_DATA FOR THIS TASK_
• • • • •

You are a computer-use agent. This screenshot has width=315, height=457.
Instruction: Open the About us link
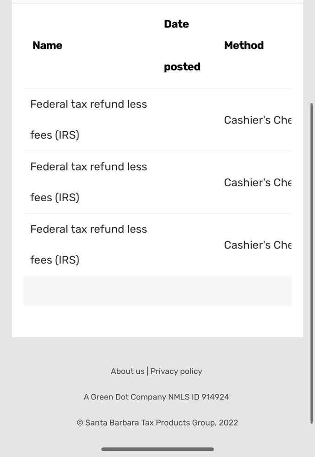pos(127,371)
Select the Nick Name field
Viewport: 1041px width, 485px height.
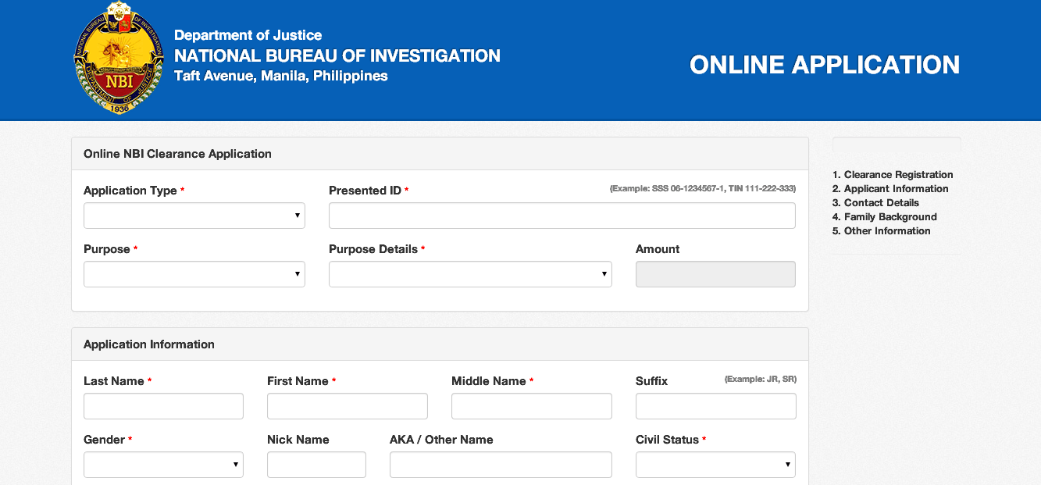pyautogui.click(x=316, y=464)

• • • • •

_ASSIGNMENT_
In transcribing the listing, keep each word as it is and drop the pictures.

_EXERCISE OUTPUT_
You are a computer-use agent. This screenshot has width=315, height=457.
Instruction: Open the About us link
pos(127,371)
Select the Nick Name field
Viewport: 1041px width, 485px height.
pyautogui.click(x=316, y=464)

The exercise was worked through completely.